- Sire: Overton
- Grandsire: King Fergus
- Dam: Palmflower
- Damsire: Weasel
- Sex: Stallion
- Foaled: 1796
- Country: Kingdom of Great Britain
- Colour: Brown
- Owner: J. Robinson Sir Henry Vane-Tempest, 2nd Baronet
- Trainer: Tom Fields
- Record: 18:10-5-2

Major wins
- Richmond Gold Cup (1799) St Leger Stakes (1799) Doncaster Cup (1799) York Oatlands Stakes (1800) Great Subscription Purse (1800, 1801, 1801) Craven Stakes (1802)

= Cockfighter (horse) =

British Thoroughbred racehorse

Cockfighter (1796-1807) was a British Thoroughbred racehorse and sire best known for winning the classic St Leger Stakes in 1799. In a racing career which lasted from May 1799 until August 1802 he won ten of his eighteen races. Originally named Abraham Newland, he was renamed to reflect the sporting interests of Henry Tempest Vane who bought the horse in the summer of his three-year-old season. After bolting on his racecourse debut, Cockfighter was undefeated for more than two years, winning the St Leger, the Doncaster Cup, and three divisions of the Great Subscription Purse at York, and was regarded as the best horse in Northern England. He won the Craven Stakes in 1802, but was retired from racing after a run of defeats later that year. He had little opportunity to establish himself as a breeding stallion, dying in 1807 after four seasons at stud.

==Background==
Cockfighter was a bay or brown horse bred by his first owner Mr J Robinson. He was the most successful horse sired by Overton, a son of King Fergus, who won the Doncaster Cup in 1792. His dam, Palmflower, came from the same branch of Thoroughbred family 2 which included The Derby winners Spread Eagle and Didelot. The colt was originally named Abraham Newland, after the chief cashier of the Bank of England, whose name had also become a slang term for a bank note.

==Racing career==

===1799: three-year-old season===
Abraham Newland made his first appearance at York Racecourse on 29 May when he ran in a two-mile, all-aged sweepstakes. He did not finish the race after he "ran out of the course". Two days later he was entered in another sweepstakes over the same course which was run in a series of heats, with the prize going to the first horse to win twice. Abraham Newland finished second to Mr Wentworth's five-year-old Tartar in the first heat, but won the next two. On the following day a cockfight was held in which the birds owned by Sir Harry Tempest Vane (otherwise known as Sir Henry Vane-Tempest) defeated those of George Germain, earning their owner over 300 guineas. Shortly afterwards, Tempest Vane purchased Abraham Newland and renamed him Cockfighter.

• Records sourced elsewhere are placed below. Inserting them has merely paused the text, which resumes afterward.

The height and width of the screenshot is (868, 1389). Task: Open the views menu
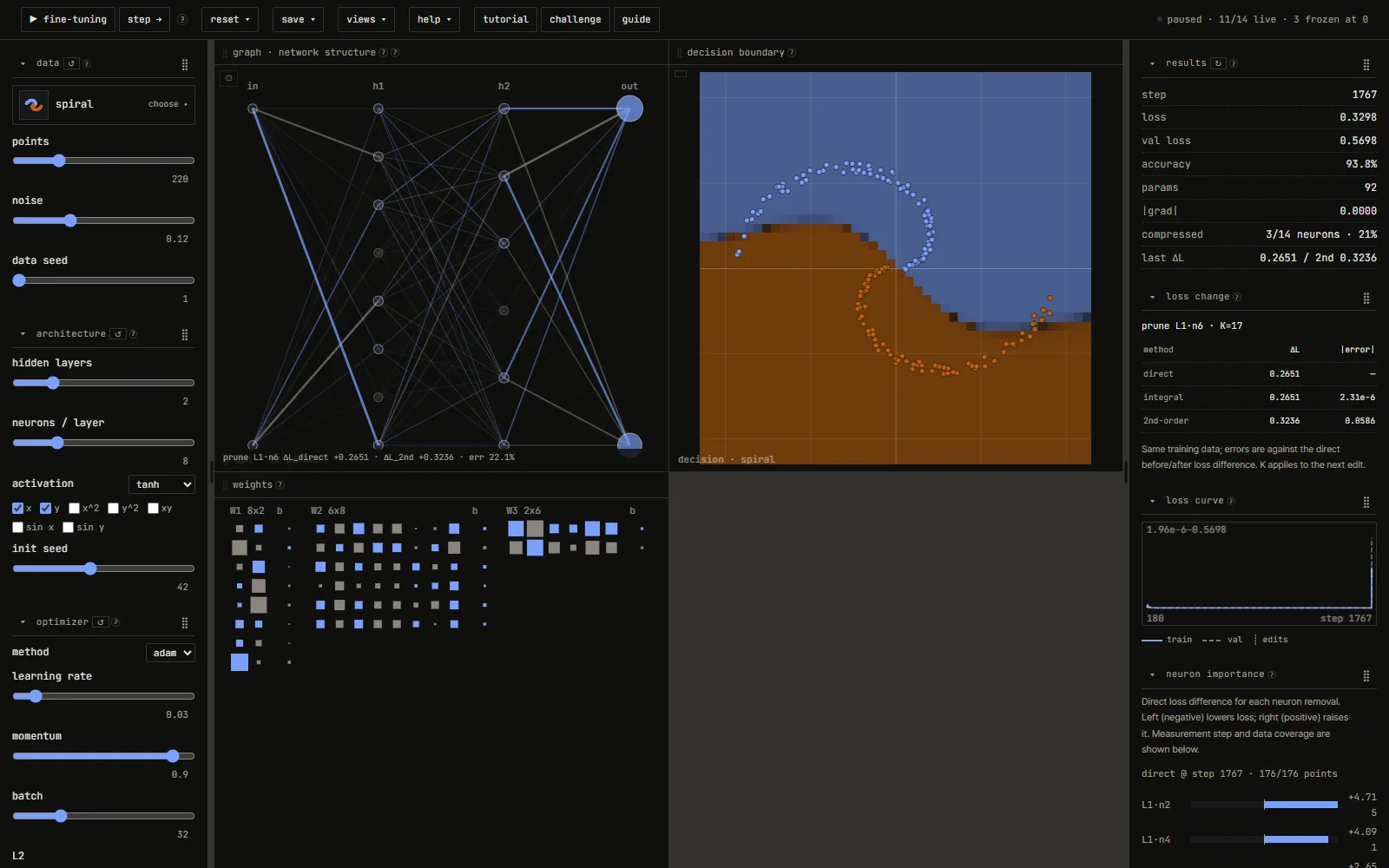coord(366,19)
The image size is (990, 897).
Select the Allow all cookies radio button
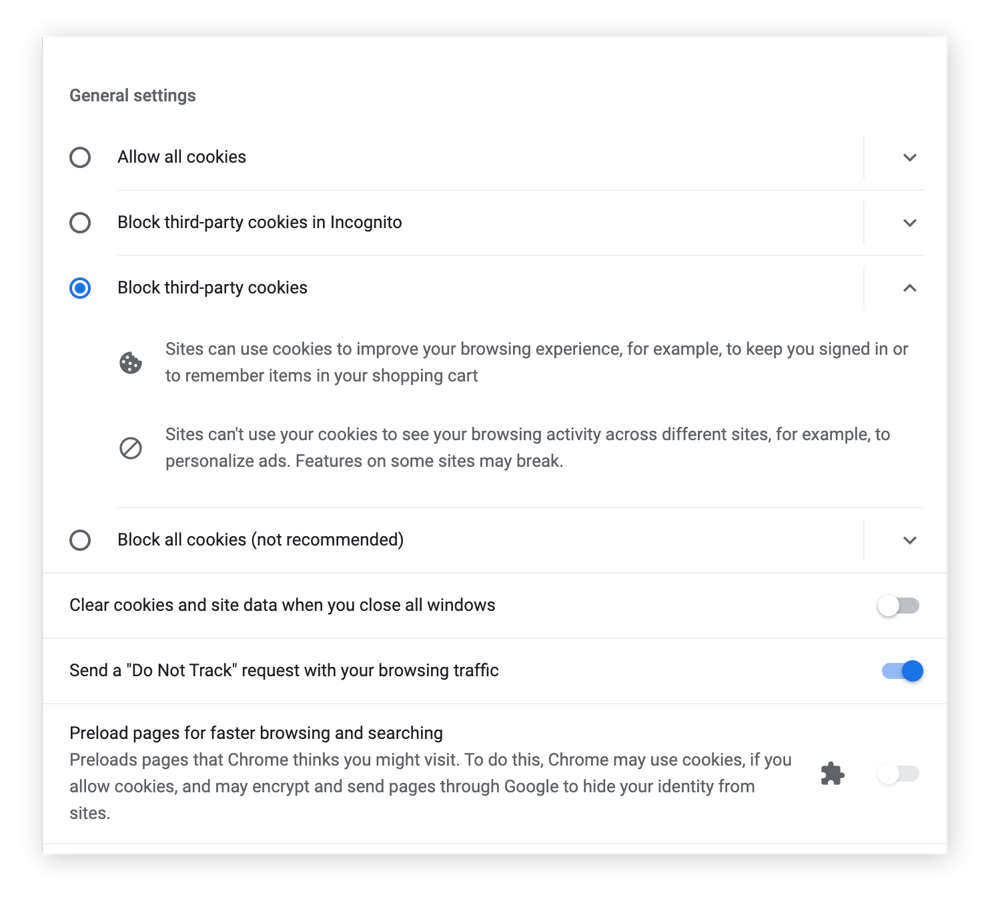pyautogui.click(x=80, y=157)
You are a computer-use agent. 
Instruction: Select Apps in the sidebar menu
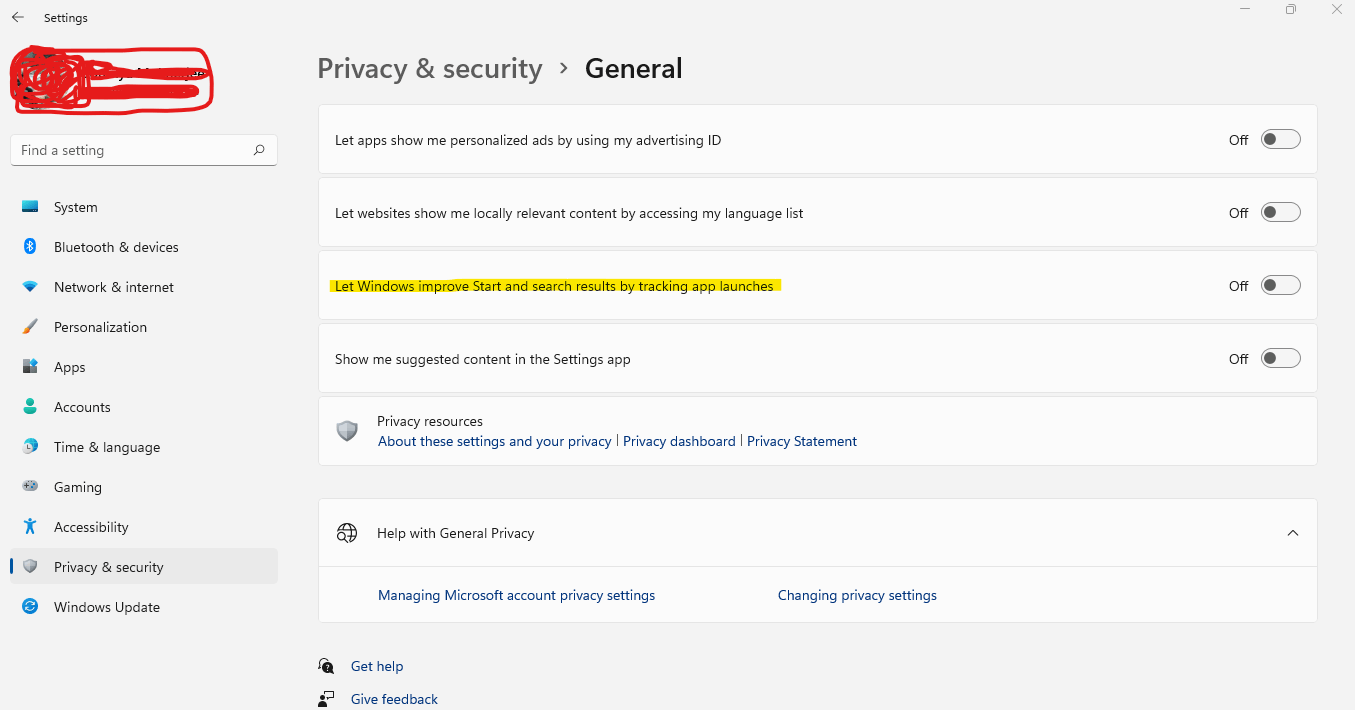tap(70, 367)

Cockfighter's first appearance for his new owner came on 4 September at Richmond Racecourse. He started the 7/4 favourite for the four mile Richmond Gold Cup and won from Baron Nile, a grey colt owned by Mr Alderson. On 24 September, Cockfighter was one of seven colts to contest the twenty-fourth running of the St Leger over two miles at Doncaster Racecourse. Ridden by his trainer Tom Fields, he started the 4/6 favourite and won from Mr Cookson's colt Expectation, with Sir Thomas Gascoigne's brother to Symmetry in third place. On the following afternoon, Cockfighter ran in the weight-for-age Doncaster Cup over four miles in which his opponents included the 1798 St Leger winner Symmetry. Cockfighter started the 4/7 favourite and won from Expectation and Symmetry. The Sunday after the St. Leger, Tempest Vane reportedly rode Cockfighter as a hack through Hyde Park, which attracted some notoriety as the horse was deemed valuable.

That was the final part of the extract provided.